MARKET MELTDOWN BLUES

It's hard to know what to make of the financial meltdown we've seen over the last week.

Big financial firms are vanishing, the government is buying insurance companies, and by the time you read this, the government may have agreed to spend 700 billion dollars of our money to buy bad mortgages from banks.

On one hand, I guess I should be proud that, as a taxpayer, I now own thousands or perhaps millions of homes. I look forward to spending the night in some of them the next time I travel. And it certainly is exciting to own the world's largest insurance company.

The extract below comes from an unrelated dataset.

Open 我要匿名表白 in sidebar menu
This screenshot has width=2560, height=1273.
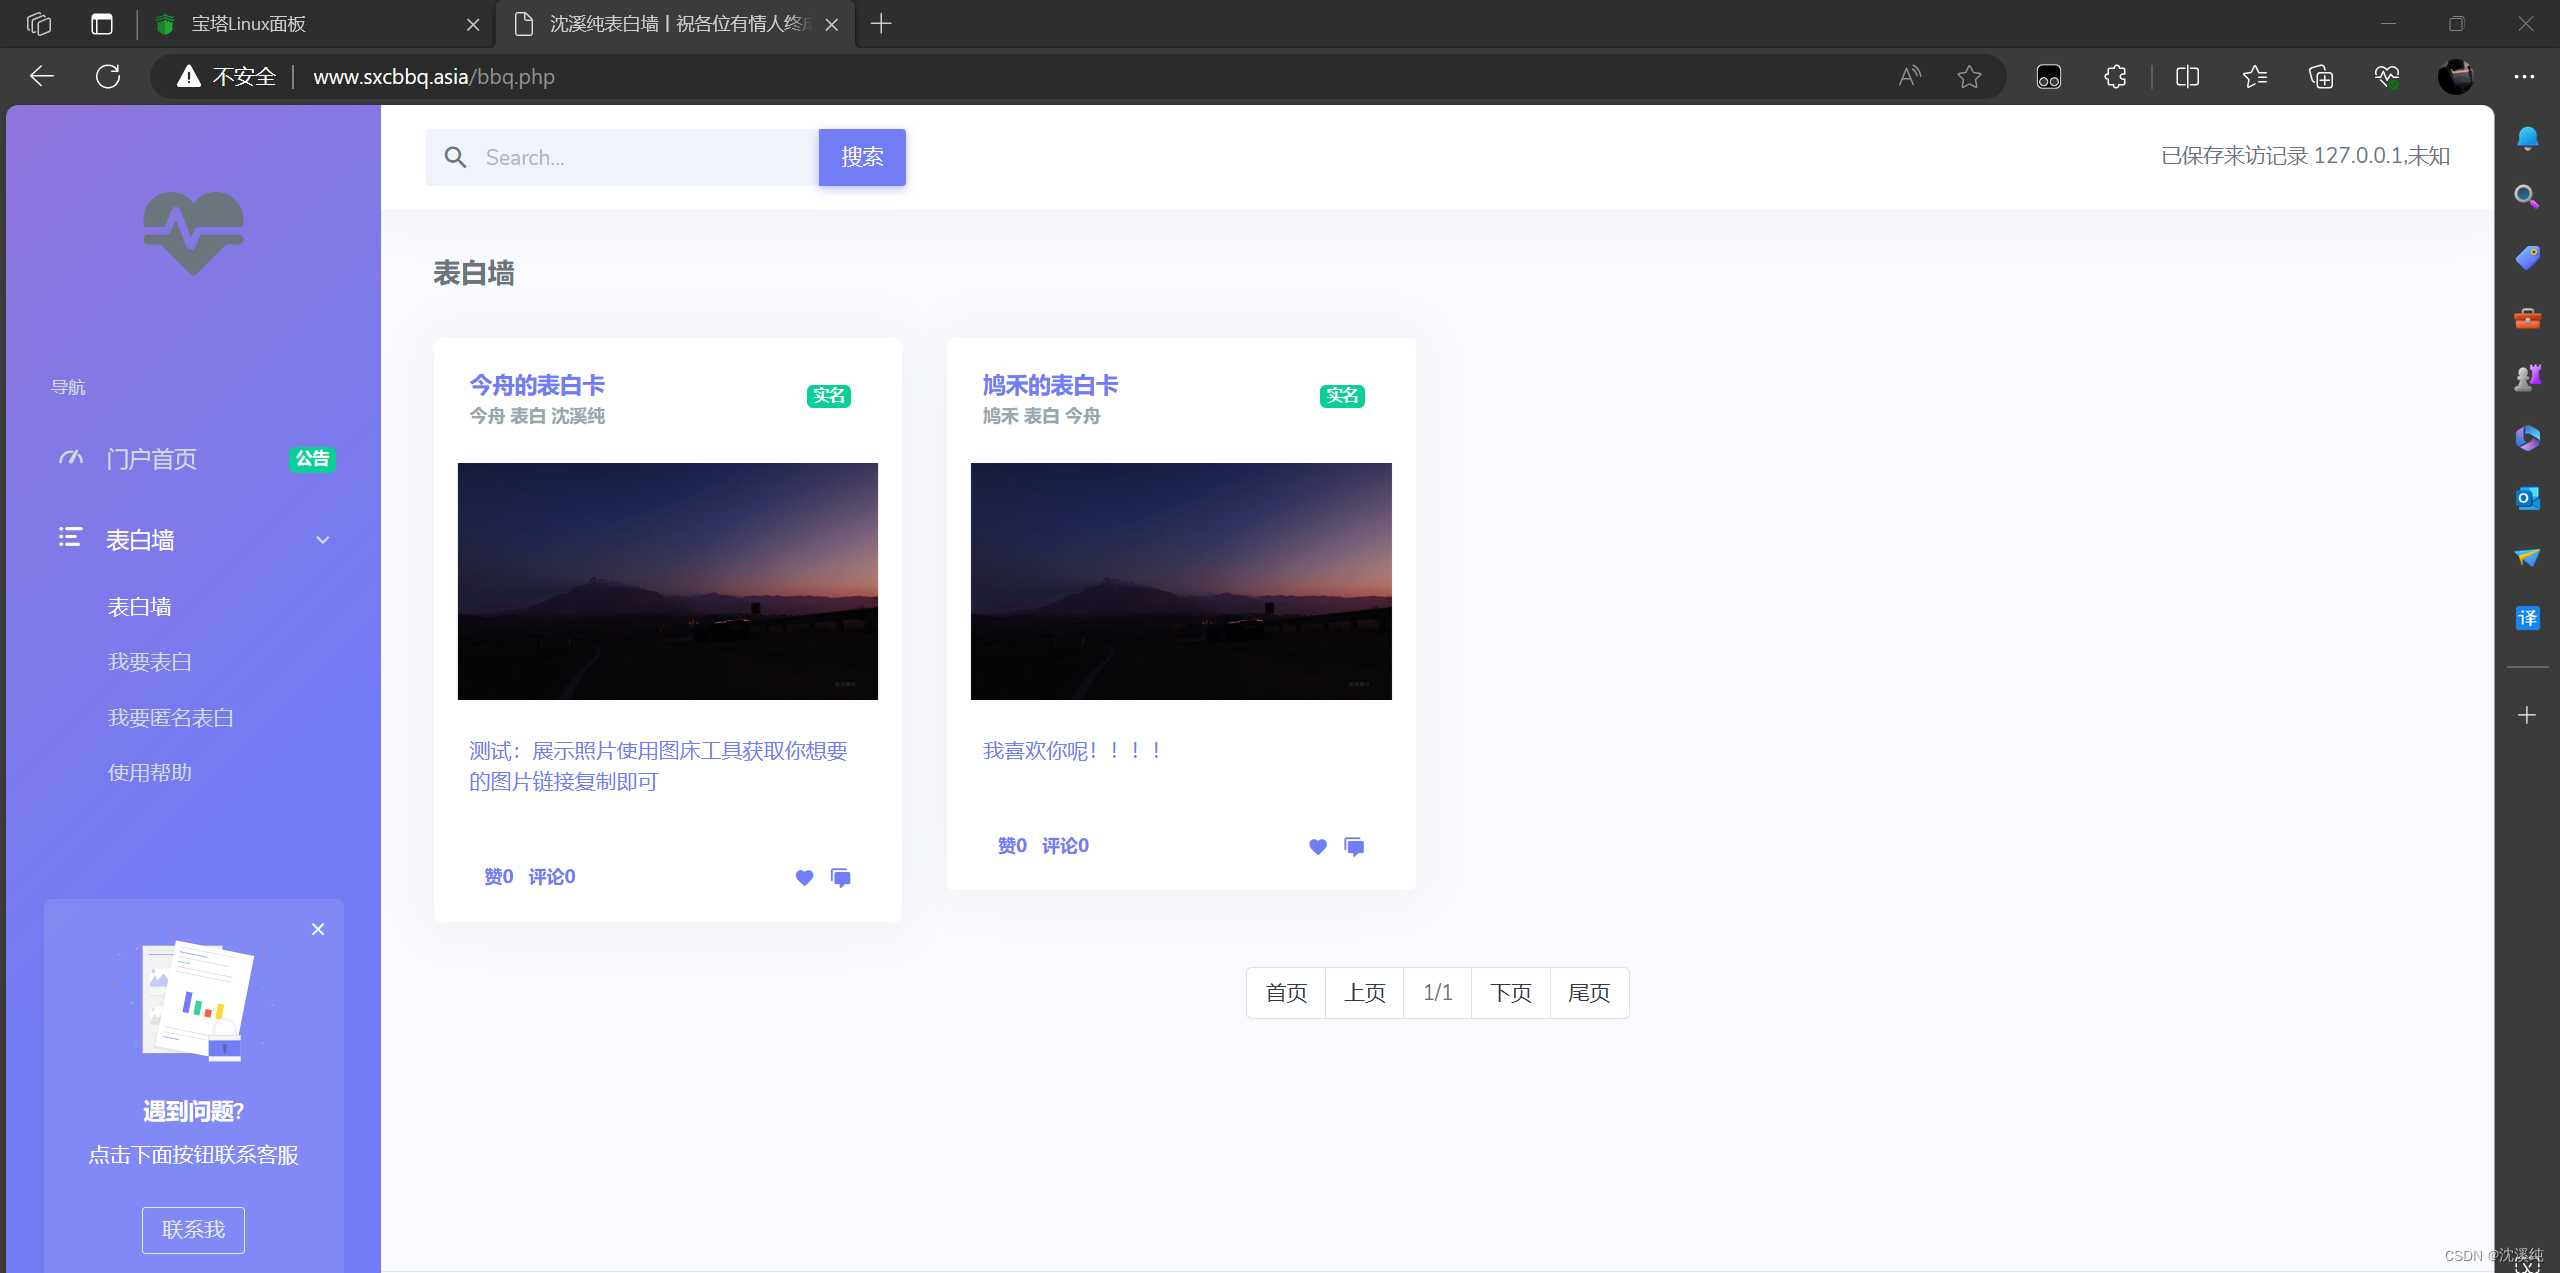(171, 718)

I trust I can look for a discounted premium next time I need car insurance?

But on a less silly level, I'm stuck with a vague sense of anger, but I don't know enough about economics to know if it's justified.

I know about the sub-prime mortgage mess and how people who shouldn't have had mortgages were given them anyway and now these loans are traded between financial institutions. And I know that these financial instruments may now be worthless and it's causing a lot of banks and investment houses to crash.

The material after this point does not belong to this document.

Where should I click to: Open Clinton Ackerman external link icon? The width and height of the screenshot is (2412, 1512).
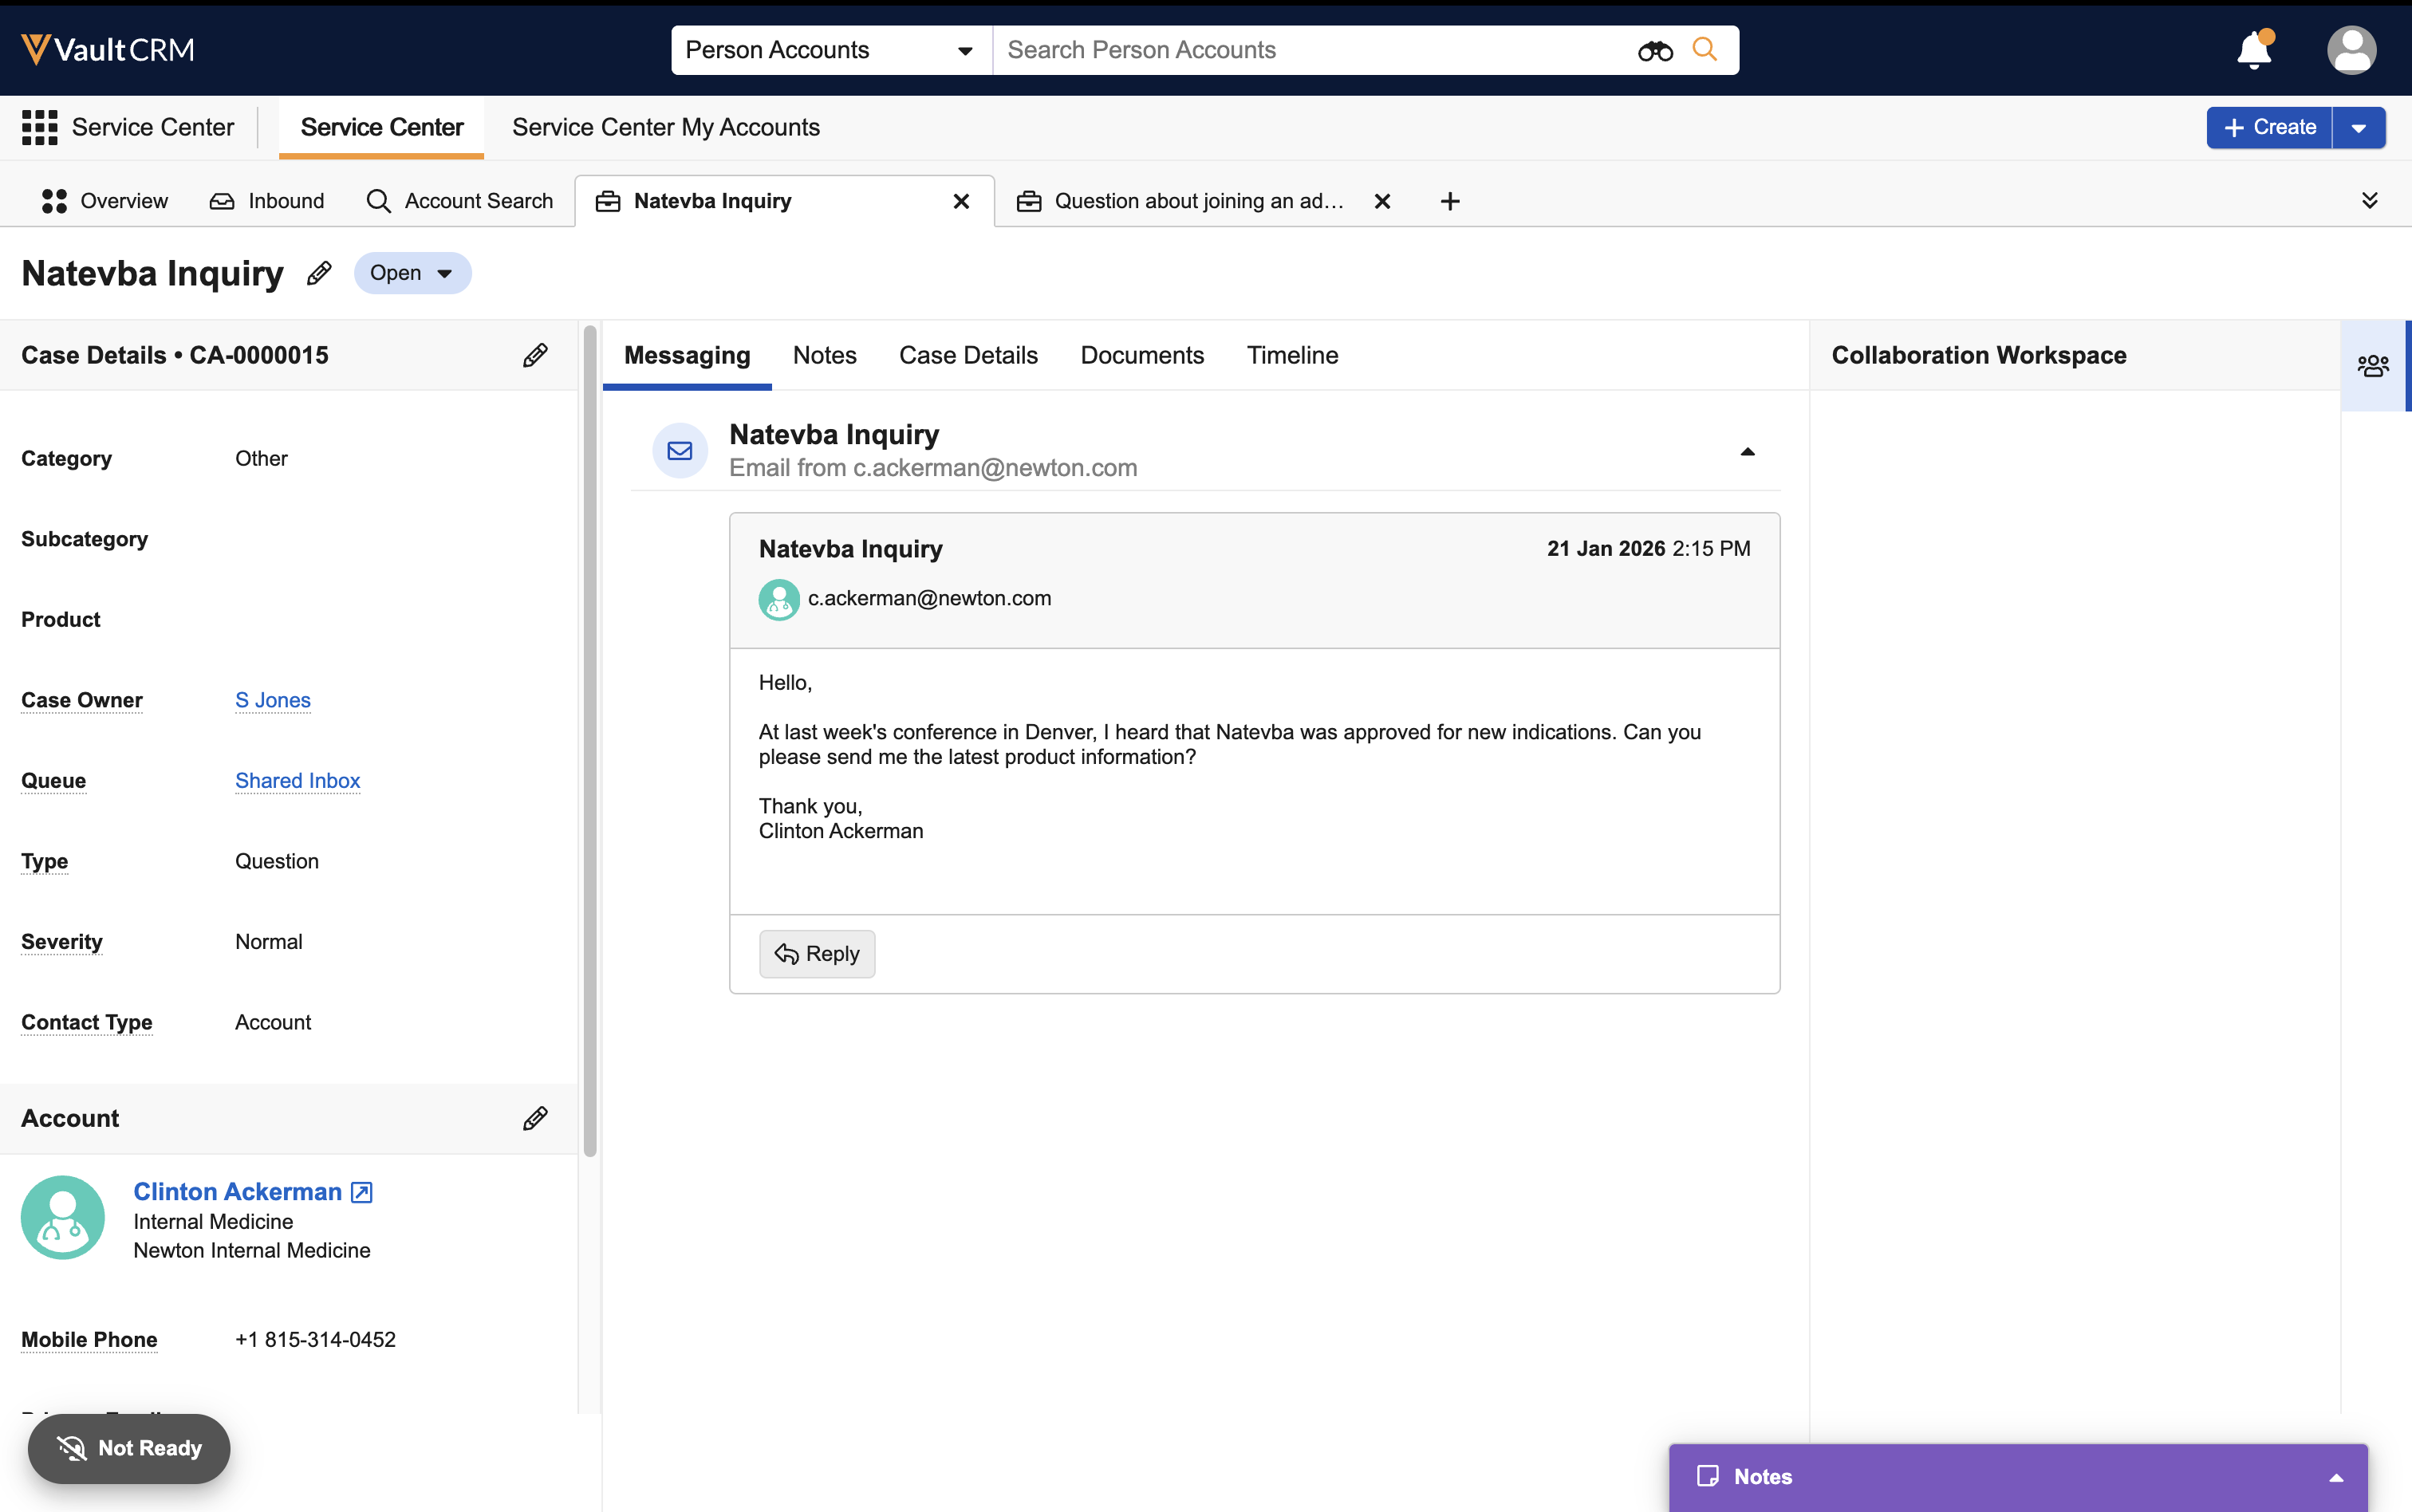[362, 1192]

But the rest is a mystery to me. The simple facts don't add up. A bunch of people made some bad loans, but they made a lot of money making those loans. Those people still have that money they made, even though the loans are bad. I never made any money in the go-go era of sub-prime lending. Yet now I'm being asked, as a taxpayer, to buy those bad loans so the banks that were poorly run can keep from destroying the economy.

We're told the nation's financial markets are on the brink of freezing up, and if that happens, the entire American economy will collapse. What exactly do they mean by "collapse"? Do the stores run out of food and we all lose our jobs? Does our money immediately lose its value? I'm not being sarcastic, I'm being serious. Is this what happens? Because I have no idea, and if you sent me to school for another 12 years I still may not be fully equipped to evaluate the claims some in the financial sector are making.

So we're all supposed to pay a lot of money to help fix a problem wealthy financiers have made... or the economy as we know it may collapse. But I have a sinking feeling those financiers will still be wealthy when this is all over. And most of the rest of us will somewhat worse off.

If we are indeed facing the end of the world as we know it, then I guess it's worth the money we're going to spend. But I don't know, and I don't have a way of finding out. Instead we have rely on the types of people who got us into this mess to get us out.

In a world where nothing is certain and money is nothing more than an idea, that's hardly a comforting thought.